I don't know about hell freezing over but I actually think she made the right move (for "her" network..i.e. the one she wants). I don't know if a network built around 18-34W can be successful in the long run but if that's what your engineering towards than her moves make sense.

Thursday night was an issue for DO in that it didn't flow with her "network brand image" she wants an all girl line up, SV/SPN are male friendly shows. Now she's got a girl friendly show on Thursday night...1 foot in the door.

Personally, I think DO is looking for any reason to renew MP, they dumped too much money into marketing it to just give up on it. So if Heather does her thing I can see MP getting a 2nd season.
FuzzyPink
From TVBytheNumbers: Smallville (and Supernatural) are already picked up for full season. I take this to mean that all 22 episodes are guaranteed to air, so no chance of a mid-season cancellation.
EllyF
I take this to mean that all 22 episodes are guaranteed to air, so no chance of a mid-season cancellation.


I don't think that's what they're saying. This seems to be more of a "they're already picked up for a full season but MP wasn't, so quit bugging us about it." There's nothing new here; they're just pointing out the full season orders (which we already knew about) and are asking the obsessed fans to quit emailing them about SV and SPN all the time.
FuzzyPink
So you’re getting 22 episodes.

That seems to rule out the possibility of a cancellation before the end of the season to me.
EllyF
That seems to rule out the possibility of a cancellation before the end of the season to me.


In their opinion. We already knew the opinion of this site; they keep an index. There's no new information here. This is merely a plea for fans to quit pestering them.
morrigan2575
I think it's highly unlikely for a show picked up for a full 22 episodes to get canceled mid-season, it's happened in the past where a network would cut back on an order (let's say from 22 to 18) but very rare to go from 22 to 13...unless the ratings just tank.

That being said, I understand what EllyF is saying, it's not an official network endorsement ala TVD, OTH or an life extension ala Melrose. It's just nothing new, it was picked up for 22 eps in the spring and will most likely air all 22 eps.
ragdollcat
This seems to be more of a "they're already picked up for a full season but MP wasn't, so quit bugging us about it."

Their tweet about it seems to bear this out:

TVbytheNumbers: Exclusive (for crazy fans): Smallville and Supernatural ALREADY HAVE full season pick ups (http://cli.gs/PdsaZ)
harmier
I'm in an internet argument somewhere else on the net.

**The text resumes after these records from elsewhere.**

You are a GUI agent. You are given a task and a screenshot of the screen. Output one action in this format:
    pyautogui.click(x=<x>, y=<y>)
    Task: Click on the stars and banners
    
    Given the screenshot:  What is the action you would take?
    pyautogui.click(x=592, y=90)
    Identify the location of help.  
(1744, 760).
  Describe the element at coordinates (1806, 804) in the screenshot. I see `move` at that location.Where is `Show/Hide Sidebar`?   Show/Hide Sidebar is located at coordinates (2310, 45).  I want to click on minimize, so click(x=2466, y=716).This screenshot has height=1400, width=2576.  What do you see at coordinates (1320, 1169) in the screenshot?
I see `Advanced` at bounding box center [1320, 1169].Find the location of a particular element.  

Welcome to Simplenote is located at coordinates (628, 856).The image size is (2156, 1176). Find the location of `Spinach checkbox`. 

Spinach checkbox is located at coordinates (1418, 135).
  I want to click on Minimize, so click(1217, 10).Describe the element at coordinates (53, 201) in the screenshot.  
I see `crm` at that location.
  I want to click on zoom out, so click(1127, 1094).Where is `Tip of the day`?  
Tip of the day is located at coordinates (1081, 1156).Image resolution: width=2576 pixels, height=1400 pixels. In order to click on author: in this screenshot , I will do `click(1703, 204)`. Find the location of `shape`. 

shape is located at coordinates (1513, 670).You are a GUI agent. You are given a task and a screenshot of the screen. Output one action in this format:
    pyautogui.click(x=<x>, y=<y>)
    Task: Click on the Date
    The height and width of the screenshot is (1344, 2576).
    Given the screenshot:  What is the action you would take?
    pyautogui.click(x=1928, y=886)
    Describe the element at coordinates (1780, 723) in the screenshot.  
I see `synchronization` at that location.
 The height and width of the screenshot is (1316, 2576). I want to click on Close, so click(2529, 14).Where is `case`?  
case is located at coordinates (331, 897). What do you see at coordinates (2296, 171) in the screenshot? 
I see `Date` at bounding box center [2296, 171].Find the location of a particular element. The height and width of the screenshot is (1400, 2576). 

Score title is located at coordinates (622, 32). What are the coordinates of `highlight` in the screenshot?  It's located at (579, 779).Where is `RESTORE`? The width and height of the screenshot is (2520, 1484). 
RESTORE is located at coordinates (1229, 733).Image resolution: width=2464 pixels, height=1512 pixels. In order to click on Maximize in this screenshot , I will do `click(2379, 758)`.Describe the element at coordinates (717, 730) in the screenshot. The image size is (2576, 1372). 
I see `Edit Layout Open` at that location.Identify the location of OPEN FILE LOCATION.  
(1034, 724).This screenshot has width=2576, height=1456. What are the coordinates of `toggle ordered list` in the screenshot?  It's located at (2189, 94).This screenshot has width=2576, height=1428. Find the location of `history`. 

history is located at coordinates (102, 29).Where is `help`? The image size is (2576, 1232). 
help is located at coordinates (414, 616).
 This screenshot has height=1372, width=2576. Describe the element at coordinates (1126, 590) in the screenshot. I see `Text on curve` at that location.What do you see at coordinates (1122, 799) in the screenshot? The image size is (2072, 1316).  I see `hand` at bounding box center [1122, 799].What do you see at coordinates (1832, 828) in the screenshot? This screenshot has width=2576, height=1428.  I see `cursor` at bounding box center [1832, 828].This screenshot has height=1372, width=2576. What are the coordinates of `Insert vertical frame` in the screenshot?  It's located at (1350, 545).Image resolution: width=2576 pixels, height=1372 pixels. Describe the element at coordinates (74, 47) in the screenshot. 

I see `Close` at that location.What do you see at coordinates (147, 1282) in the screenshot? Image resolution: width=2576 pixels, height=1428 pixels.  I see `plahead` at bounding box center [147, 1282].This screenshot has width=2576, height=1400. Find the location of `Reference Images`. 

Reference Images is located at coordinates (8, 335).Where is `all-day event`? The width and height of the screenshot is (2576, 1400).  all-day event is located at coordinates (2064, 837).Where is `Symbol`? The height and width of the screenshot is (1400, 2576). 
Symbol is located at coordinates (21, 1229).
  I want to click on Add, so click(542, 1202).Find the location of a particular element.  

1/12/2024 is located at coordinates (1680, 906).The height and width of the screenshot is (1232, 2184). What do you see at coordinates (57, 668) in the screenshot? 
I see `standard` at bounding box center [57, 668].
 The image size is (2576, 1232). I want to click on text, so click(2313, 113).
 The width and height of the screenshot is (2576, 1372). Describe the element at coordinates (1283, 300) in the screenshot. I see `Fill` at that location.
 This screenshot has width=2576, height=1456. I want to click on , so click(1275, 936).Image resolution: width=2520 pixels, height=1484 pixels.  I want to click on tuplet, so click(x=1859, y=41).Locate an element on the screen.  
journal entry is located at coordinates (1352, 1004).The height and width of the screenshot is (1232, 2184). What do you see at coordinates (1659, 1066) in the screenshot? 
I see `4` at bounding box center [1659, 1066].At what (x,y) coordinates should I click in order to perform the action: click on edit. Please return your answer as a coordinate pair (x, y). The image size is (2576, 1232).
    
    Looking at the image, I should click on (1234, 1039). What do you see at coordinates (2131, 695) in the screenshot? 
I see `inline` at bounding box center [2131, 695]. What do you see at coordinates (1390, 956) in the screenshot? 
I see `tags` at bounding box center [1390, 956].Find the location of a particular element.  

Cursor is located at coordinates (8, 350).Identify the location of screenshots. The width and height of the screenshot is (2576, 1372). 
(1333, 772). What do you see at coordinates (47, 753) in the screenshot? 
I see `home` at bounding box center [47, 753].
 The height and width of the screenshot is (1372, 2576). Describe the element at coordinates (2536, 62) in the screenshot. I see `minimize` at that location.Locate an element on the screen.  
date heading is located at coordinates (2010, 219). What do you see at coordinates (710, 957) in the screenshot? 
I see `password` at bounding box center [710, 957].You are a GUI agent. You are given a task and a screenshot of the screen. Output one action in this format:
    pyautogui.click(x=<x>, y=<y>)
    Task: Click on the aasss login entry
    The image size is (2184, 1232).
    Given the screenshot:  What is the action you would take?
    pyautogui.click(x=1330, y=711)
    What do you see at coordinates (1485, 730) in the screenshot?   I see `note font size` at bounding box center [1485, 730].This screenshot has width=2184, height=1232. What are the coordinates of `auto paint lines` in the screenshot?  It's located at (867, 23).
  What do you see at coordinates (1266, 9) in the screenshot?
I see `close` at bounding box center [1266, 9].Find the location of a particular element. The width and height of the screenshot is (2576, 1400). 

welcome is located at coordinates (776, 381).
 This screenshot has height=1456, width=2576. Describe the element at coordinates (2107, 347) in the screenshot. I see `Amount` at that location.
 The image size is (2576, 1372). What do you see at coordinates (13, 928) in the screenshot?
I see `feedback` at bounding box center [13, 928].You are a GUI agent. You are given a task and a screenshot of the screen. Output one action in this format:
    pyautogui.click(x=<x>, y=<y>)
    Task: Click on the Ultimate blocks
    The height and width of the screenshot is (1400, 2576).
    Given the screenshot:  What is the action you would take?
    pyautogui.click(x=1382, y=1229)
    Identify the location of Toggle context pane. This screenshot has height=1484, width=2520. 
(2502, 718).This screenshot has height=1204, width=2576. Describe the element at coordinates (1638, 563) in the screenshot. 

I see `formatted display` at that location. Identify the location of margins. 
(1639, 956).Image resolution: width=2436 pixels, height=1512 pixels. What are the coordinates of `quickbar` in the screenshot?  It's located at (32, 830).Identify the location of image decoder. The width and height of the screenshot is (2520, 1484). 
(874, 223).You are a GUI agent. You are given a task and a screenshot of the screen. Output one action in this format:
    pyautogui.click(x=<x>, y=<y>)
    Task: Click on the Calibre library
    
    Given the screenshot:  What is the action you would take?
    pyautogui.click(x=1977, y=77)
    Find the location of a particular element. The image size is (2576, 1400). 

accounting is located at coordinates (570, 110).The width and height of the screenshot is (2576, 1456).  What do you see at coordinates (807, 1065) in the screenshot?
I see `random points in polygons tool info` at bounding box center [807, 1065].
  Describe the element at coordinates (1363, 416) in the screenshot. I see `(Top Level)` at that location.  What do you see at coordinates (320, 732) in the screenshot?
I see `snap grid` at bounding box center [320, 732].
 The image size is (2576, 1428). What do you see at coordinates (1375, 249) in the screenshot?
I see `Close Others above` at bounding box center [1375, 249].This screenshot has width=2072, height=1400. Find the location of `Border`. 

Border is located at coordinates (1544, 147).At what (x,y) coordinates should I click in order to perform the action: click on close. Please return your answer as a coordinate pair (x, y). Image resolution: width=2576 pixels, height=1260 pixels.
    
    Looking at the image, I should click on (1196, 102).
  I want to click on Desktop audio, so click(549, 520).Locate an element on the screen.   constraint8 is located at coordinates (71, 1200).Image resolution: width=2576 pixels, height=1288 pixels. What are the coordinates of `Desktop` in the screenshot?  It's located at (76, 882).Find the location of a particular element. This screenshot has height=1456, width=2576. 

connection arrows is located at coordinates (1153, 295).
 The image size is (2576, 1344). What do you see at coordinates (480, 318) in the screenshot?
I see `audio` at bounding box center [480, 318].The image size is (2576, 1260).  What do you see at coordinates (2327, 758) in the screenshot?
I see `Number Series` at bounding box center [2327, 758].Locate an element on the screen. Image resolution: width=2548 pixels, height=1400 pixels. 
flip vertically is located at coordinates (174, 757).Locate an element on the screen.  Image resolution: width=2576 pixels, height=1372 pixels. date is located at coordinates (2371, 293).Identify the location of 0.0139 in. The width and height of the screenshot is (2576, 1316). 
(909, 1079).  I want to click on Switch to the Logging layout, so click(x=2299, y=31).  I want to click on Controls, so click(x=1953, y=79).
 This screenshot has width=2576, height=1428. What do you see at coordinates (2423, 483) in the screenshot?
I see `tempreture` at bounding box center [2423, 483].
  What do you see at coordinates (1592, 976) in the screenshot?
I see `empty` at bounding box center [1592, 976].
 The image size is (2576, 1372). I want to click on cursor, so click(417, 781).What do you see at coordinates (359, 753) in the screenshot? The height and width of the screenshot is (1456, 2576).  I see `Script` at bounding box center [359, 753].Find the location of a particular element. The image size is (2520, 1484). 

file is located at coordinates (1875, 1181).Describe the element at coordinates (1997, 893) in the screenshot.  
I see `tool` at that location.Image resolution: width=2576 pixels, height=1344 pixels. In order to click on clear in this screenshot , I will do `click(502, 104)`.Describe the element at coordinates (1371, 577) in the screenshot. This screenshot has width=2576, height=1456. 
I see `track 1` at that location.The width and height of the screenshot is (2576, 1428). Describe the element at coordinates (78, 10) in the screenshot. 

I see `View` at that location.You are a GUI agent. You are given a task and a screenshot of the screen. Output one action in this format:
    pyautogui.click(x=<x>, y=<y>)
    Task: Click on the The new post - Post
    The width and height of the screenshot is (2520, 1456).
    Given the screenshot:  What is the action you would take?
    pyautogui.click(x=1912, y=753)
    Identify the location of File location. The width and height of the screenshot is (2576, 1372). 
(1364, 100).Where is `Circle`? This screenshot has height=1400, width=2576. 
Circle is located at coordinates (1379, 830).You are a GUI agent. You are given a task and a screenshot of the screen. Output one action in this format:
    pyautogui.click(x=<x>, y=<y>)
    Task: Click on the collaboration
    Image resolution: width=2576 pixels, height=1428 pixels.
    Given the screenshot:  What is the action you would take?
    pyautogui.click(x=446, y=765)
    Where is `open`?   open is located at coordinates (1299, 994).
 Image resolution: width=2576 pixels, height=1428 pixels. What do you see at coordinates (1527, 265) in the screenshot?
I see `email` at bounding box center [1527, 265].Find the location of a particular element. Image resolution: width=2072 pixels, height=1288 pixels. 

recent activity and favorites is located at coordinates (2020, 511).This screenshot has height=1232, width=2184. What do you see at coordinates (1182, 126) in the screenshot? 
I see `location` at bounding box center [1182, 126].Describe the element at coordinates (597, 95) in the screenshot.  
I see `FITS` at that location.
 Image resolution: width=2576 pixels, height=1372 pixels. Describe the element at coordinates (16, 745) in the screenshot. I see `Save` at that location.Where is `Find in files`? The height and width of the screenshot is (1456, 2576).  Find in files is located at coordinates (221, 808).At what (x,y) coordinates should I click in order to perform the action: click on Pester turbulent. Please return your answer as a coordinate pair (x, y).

Because I thought the DVR numbers didn't increase and the ratings wer tanking. The poster said that they did and Itunes and Amazon downloads had also gone up. Then I looked a couple of pages back on this thread and a link said that they did. I'm still confused. Could anyone help me make sense of this mess?
hexzek
In their opinion. We already knew the opinion of this site; they keep an index. There's no new information here. This is merely a plea for fans to quit pestering them.


There were some fans from Italy and Brazil pestering them.
morrigan2575
Because I thought the DVR numbers didn't increase and the ratings wer tanking. The poster said that they did and Itunes and Amazon downloads had also gone up. Then I looked a couple of pages back on this thread and a link said that they did. I'm still confused. Could anyone help me make sense of this mess?


Going from memory, the ratings and DVR numbers are down year to year, less people are watching live and less people are DVRing the show as well. Last week the ratings went up, but the DVR numbers for week 2 went down (IIRC - DVR 9.1 demo went from 1.0 to 1.5 and for 9.2 demo went from 1.0 to 1.4).